• **GOAL OF THE EXERCISE**
Print the lines of the entries below from the one with "This screenshot has width=730, height=542." through the final line, exactly as they appear. The pictures are not part of the copy.

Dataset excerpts
BEGIN
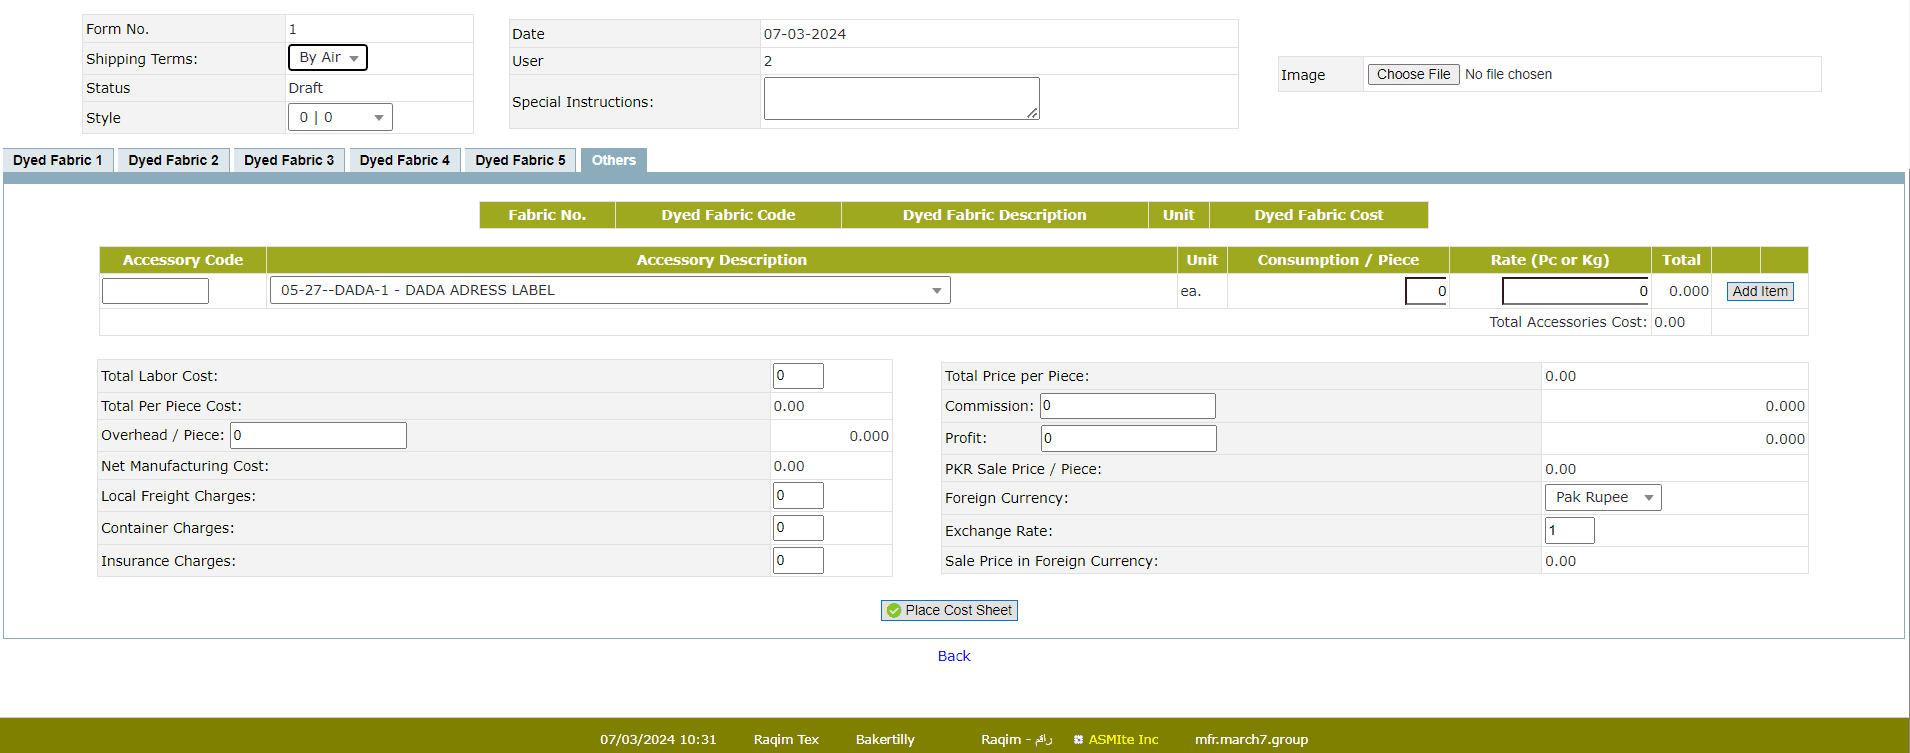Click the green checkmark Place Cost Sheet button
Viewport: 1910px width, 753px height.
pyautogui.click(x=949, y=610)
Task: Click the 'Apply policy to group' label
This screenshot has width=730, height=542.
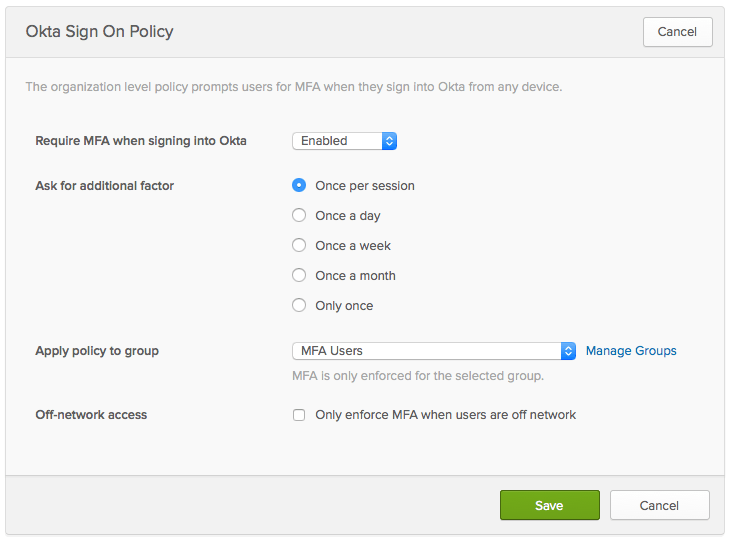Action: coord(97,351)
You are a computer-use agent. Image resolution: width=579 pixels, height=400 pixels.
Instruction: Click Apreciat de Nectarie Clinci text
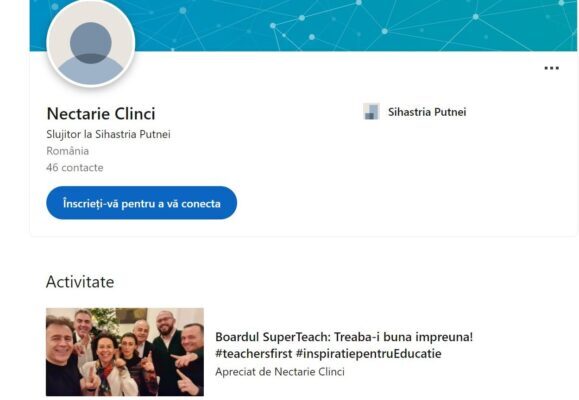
END
• **TASK ANSWER**
This screenshot has width=730, height=542.
Action: coord(97,351)
You are a computer-use agent. Image resolution: width=579 pixels, height=400 pixels.
Instruction: Click Apreciat de Nectarie Clinci text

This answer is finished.